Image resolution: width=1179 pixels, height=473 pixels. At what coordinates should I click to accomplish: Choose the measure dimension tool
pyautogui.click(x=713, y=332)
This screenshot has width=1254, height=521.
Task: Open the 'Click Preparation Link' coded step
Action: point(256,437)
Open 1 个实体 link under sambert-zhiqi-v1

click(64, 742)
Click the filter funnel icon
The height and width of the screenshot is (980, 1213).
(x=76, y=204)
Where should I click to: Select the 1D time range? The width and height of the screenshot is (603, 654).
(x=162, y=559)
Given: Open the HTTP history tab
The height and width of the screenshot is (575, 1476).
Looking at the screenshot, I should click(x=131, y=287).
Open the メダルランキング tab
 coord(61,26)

* WHAT IS EXPECTED:
Can you update all of the records above so that each "tab" becomes "pane", leaving everything else unchanged?

* RESULT:
Image resolution: width=1179 pixels, height=473 pixels. At what coordinates should I click to accomplish: Choose the measure dimension tool
pyautogui.click(x=713, y=332)
This screenshot has width=1254, height=521.
Task: Open the 'Click Preparation Link' coded step
Action: point(256,437)
Open 1 个实体 link under sambert-zhiqi-v1

click(64, 742)
Click the filter funnel icon
The height and width of the screenshot is (980, 1213).
(x=76, y=204)
Where should I click to: Select the 1D time range? The width and height of the screenshot is (603, 654).
(x=162, y=559)
Given: Open the HTTP history pane
The height and width of the screenshot is (575, 1476).
Looking at the screenshot, I should click(x=131, y=287).
Open the メダルランキング pane
 coord(61,26)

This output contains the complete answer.